**Task to carry out:** Could you return the full listing below exactly as it appears?

──────────

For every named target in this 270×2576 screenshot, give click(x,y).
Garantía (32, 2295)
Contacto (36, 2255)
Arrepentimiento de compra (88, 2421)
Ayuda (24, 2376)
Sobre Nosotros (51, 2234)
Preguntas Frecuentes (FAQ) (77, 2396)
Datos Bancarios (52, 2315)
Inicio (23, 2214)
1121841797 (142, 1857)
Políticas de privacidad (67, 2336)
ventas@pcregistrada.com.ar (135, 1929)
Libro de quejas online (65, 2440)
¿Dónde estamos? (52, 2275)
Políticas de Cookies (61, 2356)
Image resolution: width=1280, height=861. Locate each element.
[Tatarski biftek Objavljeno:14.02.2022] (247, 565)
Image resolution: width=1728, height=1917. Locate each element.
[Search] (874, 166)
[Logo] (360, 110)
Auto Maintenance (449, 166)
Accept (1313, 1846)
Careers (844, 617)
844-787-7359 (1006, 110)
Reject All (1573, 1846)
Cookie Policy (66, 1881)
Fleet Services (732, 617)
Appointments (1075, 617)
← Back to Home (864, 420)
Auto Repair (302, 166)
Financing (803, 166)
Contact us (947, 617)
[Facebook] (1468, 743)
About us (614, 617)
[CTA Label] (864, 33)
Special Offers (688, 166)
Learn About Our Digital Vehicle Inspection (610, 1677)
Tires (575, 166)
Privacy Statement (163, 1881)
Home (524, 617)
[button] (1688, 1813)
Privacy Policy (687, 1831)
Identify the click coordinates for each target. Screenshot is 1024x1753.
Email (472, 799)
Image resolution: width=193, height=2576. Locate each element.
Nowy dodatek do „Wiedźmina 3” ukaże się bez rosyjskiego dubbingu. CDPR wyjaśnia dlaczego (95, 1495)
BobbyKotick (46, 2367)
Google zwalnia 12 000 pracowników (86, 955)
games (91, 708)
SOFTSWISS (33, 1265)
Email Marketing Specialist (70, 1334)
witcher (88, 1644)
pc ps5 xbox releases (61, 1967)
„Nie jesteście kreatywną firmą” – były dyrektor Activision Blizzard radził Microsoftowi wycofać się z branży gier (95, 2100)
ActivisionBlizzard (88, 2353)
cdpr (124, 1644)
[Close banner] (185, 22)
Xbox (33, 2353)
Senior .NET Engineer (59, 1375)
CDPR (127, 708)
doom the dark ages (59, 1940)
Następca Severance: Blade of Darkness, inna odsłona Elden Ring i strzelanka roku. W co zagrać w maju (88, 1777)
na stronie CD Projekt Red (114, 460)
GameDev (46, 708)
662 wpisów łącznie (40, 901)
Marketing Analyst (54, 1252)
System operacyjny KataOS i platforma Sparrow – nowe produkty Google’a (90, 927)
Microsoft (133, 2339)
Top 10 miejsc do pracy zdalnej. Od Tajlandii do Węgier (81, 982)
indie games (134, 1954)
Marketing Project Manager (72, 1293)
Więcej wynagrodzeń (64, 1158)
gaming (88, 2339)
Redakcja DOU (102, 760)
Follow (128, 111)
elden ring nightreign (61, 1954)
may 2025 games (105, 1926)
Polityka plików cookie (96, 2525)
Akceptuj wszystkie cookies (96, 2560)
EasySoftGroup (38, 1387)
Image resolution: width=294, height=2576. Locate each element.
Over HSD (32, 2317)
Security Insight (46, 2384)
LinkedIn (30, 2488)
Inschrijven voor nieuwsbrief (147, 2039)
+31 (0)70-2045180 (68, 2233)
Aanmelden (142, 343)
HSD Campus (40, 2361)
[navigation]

──────────

**Reply to the task:**
For every named target in this 270×2576 screenshot, give click(x,y).
Garantía (32, 2295)
Contacto (36, 2255)
Arrepentimiento de compra (88, 2421)
Ayuda (24, 2376)
Sobre Nosotros (51, 2234)
Preguntas Frecuentes (FAQ) (77, 2396)
Datos Bancarios (52, 2315)
Inicio (23, 2214)
1121841797 (142, 1857)
Políticas de privacidad (67, 2336)
ventas@pcregistrada.com.ar (135, 1929)
Libro de quejas online (65, 2440)
¿Dónde estamos? (52, 2275)
Políticas de Cookies (61, 2356)
Image resolution: width=1280, height=861. Locate each element.
[Tatarski biftek Objavljeno:14.02.2022] (247, 565)
Image resolution: width=1728, height=1917. Locate each element.
[Search] (874, 166)
[Logo] (360, 110)
Auto Maintenance (449, 166)
Accept (1313, 1846)
Careers (844, 617)
844-787-7359 (1006, 110)
Reject All (1573, 1846)
Cookie Policy (66, 1881)
Fleet Services (732, 617)
Appointments (1075, 617)
← Back to Home (864, 420)
Auto Repair (302, 166)
Financing (803, 166)
Contact us (947, 617)
[Facebook] (1468, 743)
About us (614, 617)
[CTA Label] (864, 33)
Special Offers (688, 166)
Learn About Our Digital Vehicle Inspection (610, 1677)
Tires (575, 166)
Privacy Statement (163, 1881)
Home (524, 617)
[button] (1688, 1813)
Privacy Policy (687, 1831)
Identify the click coordinates for each target. Screenshot is 1024x1753.
Email (472, 799)
Image resolution: width=193, height=2576. Locate each element.
Nowy dodatek do „Wiedźmina 3” ukaże się bez rosyjskiego dubbingu. CDPR wyjaśnia dlaczego (95, 1495)
BobbyKotick (46, 2367)
Google zwalnia 12 000 pracowników (86, 955)
games (91, 708)
SOFTSWISS (33, 1265)
Email Marketing Specialist (70, 1334)
witcher (88, 1644)
pc ps5 xbox releases (61, 1967)
„Nie jesteście kreatywną firmą” – były dyrektor Activision Blizzard radził Microsoftowi wycofać się z branży gier (95, 2100)
ActivisionBlizzard (88, 2353)
cdpr (124, 1644)
[Close banner] (185, 22)
Xbox (33, 2353)
Senior .NET Engineer (59, 1375)
CDPR (127, 708)
doom the dark ages (59, 1940)
Następca Severance: Blade of Darkness, inna odsłona Elden Ring i strzelanka roku. W co zagrać w maju (88, 1777)
na stronie CD Projekt Red (114, 460)
GameDev (46, 708)
662 wpisów łącznie (40, 901)
Marketing Analyst (54, 1252)
System operacyjny KataOS i platforma Sparrow – nowe produkty Google’a (90, 927)
Microsoft (133, 2339)
Top 10 miejsc do pracy zdalnej. Od Tajlandii do Węgier (81, 982)
indie games (134, 1954)
Marketing Project Manager (72, 1293)
Więcej wynagrodzeń (64, 1158)
gaming (88, 2339)
Redakcja DOU (102, 760)
Follow (128, 111)
elden ring nightreign (61, 1954)
may 2025 games (105, 1926)
Polityka plików cookie (96, 2525)
Akceptuj wszystkie cookies (96, 2560)
EasySoftGroup (38, 1387)
Image resolution: width=294, height=2576. Locate each element.
Over HSD (32, 2317)
Security Insight (46, 2384)
LinkedIn (30, 2488)
Inschrijven voor nieuwsbrief (147, 2039)
+31 (0)70-2045180 (68, 2233)
Aanmelden (142, 343)
HSD Campus (40, 2361)
[navigation]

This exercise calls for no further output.